___ Data shown ___
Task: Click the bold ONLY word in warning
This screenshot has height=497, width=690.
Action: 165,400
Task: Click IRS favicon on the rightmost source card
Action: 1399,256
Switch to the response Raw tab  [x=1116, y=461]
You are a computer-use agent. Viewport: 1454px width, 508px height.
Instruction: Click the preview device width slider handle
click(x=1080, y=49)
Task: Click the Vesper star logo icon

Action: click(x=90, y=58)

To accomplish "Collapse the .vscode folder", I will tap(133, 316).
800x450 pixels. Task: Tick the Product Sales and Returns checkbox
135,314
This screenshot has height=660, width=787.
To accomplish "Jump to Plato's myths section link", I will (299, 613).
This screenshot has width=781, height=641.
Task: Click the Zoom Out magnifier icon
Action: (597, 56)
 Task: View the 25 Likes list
___
◆ **Exercise objective**:
Can you repeat the listing word for word, starting at the line that contains "Task: Click the Vesper star logo icon" and going through the last line of the listing?

◆ **Response**:
Task: Click the Vesper star logo icon

Action: click(x=90, y=58)

To accomplish "Collapse the .vscode folder", I will tap(133, 316).
800x450 pixels. Task: Tick the Product Sales and Returns checkbox
135,314
This screenshot has height=660, width=787.
To accomplish "Jump to Plato's myths section link", I will (299, 613).
This screenshot has width=781, height=641.
Task: Click the Zoom Out magnifier icon
Action: (597, 56)
 Task: View the 25 Likes list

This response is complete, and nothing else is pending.